Prime Minister Robert Mugabe of Zimbabwe held wide-ranging talks yesterday with President Reagan, and administration officials expressed disappointment with the African country's abstention from the vote on the U.N. resolution deploring the Soviet downing of a South Korean airliner.

Mugabe, on his first official visit to Washington since becoming leader of his newly independent nation in 1980, held what administration sources later described as a "good and substantive discussion" with the president.

"We didn't always agree, but we have all gained much from hearing your views," Reagan told the Zimbabwean premier after a two-hour meeting and working lunch in the White House.

"I believe that our two countries will continue to cooperate in those areas where common concerns are shared and that we will come closer to an understanding on those issues where our views diverge," the president said.

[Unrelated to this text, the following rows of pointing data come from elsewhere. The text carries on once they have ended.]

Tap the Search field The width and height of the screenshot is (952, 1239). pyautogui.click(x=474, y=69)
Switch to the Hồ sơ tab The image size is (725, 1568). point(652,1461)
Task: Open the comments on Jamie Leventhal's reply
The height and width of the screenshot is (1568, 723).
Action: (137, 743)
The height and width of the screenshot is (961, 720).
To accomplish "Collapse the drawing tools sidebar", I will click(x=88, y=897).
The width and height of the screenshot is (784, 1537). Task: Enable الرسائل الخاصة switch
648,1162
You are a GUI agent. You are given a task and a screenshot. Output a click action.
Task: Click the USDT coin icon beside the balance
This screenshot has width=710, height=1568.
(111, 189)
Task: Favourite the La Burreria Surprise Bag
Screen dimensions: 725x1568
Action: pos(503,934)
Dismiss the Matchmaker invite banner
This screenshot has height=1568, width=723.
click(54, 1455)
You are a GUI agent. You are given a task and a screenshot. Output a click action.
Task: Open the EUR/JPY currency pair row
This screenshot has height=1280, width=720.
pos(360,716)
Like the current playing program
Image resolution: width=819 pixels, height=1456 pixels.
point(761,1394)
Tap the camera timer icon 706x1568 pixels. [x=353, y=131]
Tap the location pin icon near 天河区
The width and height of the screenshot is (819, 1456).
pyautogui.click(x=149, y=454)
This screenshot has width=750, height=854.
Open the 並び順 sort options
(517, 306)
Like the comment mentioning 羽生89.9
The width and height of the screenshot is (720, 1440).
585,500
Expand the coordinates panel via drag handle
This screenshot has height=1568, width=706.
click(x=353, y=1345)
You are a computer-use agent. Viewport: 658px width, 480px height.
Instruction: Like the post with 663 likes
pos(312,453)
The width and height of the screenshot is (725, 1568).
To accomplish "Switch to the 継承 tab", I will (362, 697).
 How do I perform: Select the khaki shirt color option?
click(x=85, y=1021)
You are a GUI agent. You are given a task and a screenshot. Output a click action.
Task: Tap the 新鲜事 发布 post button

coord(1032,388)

U.S. officials said the two leaders discussed the situation in Chad, where Libyan-backed rebels are fighting the pro-western government; in Central America, and in Namibia, still ruled by South Africa despite western attempts to bring it to independence.

Zimbabwe is opposed to the U.S. position that a Namibian settlement be linked to the withdrawal of Cuban troops from neighboring Angola, arguing that the two issues should be treated separately.

Mugabe told The Washington Post on Monday that he would like the United States to exert more pressure on the white-minority regime in South Africa to expedite a negotiated settlement for Namibia.

"We have enjoyed excellent relations with your country," the Zimbabwean leader said after meeeting Reagan. "There have been differences, on the modality of bringing about Namibia's independence, the linkage with the Cuban question, but generally we have looked at issues through the same glasses."

Mugabe has said he believes the United States could do more to pressure South Africa, but administration officials argue that he exaggerates the extent of American ability to influence the Pretoria regime.

On the question of Zimbabwe's abstention Monday from the U.N. vote on the downing of the Korean plane, officials quoted Mugabe as saying that his country considered itself as representing other nations in the region and they had urged Zimbabwe not to vote for the resolution.

He told The Post Monday that he was concerned by American presentation of the downing of the airliner as an issue in East-West relations, and predicted that Zimbabwe would find it difficult to vote for a resolution couched in terms of what he described as a "superpower versus superpower confrontation."

U.S. officials noted, however, that he referred to the incident yesterday as a "horrible tragedy."

State Department spokesman Alan Romberg said, "Obviously we are disappointed Zimbabwe did not join in, and I would add that the prime minister is fully aware of our views."

Mugabe expressed his country's gratitude for U.S. economic assistance, currently totaling $65 million a year. He met later with Peter McPherson, Agency for International Development administrator.